And so together as College community, we committed to renew our efforts for Project Compassion to support the outreach work of Caritas Australia.  As we prayed together, I trust that all students, families and staff members will give generously so that essential resources can be shared with communities in need:

Help us to be fair, peaceful and just as we stand with others in our global family who bear the burden of injustices and inequalities around the world  (Prayer from Ash Wednesday Liturgy)

Certainly our Australian Catholic world is in turmoil following the recent conviction of Cardinal George Pell as outlined in my previous post. I for one was therefore grateful for this opportunity to gather, reflect and pray at this morning’s liturgy, so respectfully led by College Captains and senior students.

Significantly in this same week, we celebrate International Women’s Day where we acknowledge that despite many improvements, there is still a long way to go towards a more just world for women in respect of violence, pay gaps, poverty, low levels of education, sexual exploitation and in our Church.

As an all-girls school, we are committed to encourage, educate and inspire our girls to become confident, competent and compassionate.  It seems clear that a cultural shift is underway in our church as well as in society, as recognised years ago by Pope John Paul II: “The genius of women must be ever-more a vital strength of the Church of the next millennium – just as it was in the first communities of Christ’s disciples.” 

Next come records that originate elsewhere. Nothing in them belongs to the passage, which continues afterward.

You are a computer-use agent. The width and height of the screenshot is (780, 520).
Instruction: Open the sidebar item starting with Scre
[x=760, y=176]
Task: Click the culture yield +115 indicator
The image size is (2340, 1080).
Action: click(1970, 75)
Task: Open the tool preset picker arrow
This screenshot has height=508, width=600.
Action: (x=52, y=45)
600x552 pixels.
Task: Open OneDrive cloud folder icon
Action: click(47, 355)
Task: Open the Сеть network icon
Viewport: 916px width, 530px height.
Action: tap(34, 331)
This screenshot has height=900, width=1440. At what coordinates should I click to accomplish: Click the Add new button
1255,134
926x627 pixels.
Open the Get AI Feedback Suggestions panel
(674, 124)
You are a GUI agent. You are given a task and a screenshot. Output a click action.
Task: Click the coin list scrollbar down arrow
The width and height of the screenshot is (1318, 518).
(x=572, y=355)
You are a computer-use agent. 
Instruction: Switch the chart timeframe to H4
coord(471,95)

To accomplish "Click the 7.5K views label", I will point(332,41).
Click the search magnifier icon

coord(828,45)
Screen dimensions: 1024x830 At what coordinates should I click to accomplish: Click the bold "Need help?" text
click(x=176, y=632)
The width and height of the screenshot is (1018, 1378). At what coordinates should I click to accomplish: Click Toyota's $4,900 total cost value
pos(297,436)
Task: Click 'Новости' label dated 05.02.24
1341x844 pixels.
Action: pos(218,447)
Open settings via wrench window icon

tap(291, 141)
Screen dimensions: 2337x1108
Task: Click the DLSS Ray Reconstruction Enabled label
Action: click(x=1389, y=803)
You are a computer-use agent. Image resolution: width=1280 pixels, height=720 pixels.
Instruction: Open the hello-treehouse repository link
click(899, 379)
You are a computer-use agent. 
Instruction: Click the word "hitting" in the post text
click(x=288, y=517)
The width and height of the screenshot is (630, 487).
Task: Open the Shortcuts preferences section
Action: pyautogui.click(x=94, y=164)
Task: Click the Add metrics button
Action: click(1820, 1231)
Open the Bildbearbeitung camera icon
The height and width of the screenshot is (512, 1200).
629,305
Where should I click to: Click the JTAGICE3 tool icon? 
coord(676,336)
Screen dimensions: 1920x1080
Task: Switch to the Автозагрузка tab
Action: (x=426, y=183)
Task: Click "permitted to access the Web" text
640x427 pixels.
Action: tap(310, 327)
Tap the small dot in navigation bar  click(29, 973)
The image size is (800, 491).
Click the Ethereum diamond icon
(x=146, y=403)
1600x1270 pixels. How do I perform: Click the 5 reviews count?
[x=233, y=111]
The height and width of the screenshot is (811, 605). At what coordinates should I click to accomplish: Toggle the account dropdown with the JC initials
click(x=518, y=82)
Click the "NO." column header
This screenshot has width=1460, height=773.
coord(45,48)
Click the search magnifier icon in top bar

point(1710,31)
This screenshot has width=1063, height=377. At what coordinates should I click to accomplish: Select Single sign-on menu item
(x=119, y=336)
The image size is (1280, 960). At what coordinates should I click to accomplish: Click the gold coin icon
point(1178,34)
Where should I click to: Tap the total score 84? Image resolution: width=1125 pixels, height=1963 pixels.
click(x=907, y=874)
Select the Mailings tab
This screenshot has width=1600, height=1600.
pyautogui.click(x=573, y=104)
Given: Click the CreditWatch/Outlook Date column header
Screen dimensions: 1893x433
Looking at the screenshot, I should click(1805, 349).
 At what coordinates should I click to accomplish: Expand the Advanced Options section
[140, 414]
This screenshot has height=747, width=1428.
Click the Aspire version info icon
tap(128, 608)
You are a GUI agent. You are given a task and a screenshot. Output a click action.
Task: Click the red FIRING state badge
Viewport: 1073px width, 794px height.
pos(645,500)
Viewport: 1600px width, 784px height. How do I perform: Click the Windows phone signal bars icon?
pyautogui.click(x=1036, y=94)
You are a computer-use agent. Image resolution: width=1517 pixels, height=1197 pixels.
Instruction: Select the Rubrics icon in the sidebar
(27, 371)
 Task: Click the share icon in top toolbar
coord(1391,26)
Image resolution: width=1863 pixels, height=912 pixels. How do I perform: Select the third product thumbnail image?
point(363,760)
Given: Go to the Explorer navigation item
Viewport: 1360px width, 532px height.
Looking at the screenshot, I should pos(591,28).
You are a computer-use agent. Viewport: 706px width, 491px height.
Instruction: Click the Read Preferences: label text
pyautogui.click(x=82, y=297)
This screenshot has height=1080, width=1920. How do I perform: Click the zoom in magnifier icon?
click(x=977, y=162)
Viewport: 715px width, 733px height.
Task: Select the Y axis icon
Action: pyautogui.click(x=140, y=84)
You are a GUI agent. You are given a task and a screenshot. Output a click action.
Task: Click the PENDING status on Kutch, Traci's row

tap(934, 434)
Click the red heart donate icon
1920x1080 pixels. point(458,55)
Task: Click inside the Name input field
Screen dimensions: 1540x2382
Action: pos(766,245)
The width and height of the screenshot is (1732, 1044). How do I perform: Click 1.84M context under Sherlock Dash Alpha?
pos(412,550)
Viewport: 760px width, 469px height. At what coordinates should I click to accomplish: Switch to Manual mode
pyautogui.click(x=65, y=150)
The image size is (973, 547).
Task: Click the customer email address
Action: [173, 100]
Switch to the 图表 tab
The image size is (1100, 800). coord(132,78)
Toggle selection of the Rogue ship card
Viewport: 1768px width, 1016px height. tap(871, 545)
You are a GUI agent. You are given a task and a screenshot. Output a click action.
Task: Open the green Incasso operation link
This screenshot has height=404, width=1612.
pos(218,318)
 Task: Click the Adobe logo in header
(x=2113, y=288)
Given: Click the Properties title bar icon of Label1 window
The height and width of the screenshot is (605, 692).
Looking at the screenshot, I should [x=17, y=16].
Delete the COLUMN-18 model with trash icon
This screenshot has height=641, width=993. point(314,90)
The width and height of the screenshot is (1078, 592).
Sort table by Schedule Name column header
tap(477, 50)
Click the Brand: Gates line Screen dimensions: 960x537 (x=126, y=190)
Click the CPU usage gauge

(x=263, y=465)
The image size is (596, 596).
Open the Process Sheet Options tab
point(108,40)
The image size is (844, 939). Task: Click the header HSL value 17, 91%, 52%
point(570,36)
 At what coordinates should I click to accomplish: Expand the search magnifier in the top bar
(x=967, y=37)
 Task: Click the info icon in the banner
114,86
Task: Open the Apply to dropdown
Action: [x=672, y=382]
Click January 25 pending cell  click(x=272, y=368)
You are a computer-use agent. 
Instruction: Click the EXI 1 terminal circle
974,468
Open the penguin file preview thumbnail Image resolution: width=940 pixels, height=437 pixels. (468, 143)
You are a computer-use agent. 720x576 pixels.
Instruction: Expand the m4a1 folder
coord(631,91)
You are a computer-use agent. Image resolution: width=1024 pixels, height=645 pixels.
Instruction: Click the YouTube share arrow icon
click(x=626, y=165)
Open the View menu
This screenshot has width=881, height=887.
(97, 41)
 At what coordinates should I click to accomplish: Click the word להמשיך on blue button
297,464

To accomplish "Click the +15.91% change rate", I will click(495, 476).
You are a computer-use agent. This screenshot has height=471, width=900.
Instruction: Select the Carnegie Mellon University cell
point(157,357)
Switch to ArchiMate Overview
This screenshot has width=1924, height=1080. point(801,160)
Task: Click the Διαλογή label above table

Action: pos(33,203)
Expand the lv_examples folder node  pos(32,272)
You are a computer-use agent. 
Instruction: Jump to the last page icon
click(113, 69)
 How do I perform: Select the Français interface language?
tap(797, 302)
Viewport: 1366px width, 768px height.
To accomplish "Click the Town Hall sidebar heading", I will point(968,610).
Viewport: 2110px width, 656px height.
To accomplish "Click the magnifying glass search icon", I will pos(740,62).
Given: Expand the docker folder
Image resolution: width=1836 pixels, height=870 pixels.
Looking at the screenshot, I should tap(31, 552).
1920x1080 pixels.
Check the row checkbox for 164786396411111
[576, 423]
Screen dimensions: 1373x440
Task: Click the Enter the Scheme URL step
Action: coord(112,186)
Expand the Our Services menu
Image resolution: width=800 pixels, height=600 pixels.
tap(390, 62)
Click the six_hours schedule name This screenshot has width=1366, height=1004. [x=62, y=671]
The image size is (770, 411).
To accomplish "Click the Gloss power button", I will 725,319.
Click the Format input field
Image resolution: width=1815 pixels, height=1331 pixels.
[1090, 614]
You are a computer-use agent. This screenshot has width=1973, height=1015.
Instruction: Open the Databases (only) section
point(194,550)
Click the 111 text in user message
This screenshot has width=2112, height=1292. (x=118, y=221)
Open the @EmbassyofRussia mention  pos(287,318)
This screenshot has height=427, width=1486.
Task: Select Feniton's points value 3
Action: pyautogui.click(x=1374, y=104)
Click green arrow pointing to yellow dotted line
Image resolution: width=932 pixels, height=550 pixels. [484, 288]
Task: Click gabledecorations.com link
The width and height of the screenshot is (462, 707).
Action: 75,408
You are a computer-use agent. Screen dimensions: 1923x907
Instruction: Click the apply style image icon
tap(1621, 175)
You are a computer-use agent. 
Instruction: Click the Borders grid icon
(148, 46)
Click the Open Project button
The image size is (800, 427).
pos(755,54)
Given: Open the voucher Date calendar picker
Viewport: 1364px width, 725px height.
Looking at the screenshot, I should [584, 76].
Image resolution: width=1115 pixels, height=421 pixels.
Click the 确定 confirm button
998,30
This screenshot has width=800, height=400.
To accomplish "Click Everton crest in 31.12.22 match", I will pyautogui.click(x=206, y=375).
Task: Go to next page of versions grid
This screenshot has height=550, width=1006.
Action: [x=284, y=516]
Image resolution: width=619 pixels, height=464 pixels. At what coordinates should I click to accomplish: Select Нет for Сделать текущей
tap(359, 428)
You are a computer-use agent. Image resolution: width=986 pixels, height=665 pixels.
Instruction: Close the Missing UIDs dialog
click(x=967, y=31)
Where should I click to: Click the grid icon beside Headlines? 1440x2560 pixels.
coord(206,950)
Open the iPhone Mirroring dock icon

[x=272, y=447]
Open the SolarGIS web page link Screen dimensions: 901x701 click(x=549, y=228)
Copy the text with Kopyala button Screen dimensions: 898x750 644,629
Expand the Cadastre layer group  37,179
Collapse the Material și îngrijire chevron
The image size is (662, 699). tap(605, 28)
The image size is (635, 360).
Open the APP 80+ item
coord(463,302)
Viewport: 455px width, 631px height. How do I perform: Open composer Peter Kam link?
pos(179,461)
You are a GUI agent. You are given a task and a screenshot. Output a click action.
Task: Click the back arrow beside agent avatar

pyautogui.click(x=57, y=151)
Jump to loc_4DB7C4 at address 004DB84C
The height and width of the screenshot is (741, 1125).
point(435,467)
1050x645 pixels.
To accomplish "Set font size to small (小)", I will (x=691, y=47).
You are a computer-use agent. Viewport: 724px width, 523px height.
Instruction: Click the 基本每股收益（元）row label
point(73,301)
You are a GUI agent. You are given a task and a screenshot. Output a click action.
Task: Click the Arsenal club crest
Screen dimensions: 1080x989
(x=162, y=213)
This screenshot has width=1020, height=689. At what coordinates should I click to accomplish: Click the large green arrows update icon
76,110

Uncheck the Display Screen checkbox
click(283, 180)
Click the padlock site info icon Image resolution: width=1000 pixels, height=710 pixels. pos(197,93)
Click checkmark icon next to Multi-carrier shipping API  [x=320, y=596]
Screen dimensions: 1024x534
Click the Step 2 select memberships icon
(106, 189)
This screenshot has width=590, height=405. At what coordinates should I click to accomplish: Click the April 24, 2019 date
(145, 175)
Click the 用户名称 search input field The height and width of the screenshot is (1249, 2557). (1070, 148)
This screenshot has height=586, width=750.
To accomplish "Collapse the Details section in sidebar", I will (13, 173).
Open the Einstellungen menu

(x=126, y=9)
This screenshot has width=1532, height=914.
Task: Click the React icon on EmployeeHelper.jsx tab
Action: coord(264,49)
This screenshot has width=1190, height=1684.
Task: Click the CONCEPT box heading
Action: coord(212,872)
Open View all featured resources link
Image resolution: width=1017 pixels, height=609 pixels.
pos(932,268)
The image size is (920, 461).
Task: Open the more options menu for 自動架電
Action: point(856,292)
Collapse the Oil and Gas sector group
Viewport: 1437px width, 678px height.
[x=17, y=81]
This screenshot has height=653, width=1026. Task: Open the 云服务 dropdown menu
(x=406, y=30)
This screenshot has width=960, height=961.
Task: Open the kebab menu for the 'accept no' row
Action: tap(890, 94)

Perhaps rather than be deflated or deflected by media noise and institutional obfuscation, with a renewed sense of urgency, we will find the courage and strength to step up, speak up and lead for change.  It is in this light, that I am looking forward to hearing from former Mater Christi student, Kathleen Sakadjian. All IWD breakfast guests are in for a treat, as she shares her story of determination as a woman of faith who has participated actively, creatively and valiantly in life following her school days.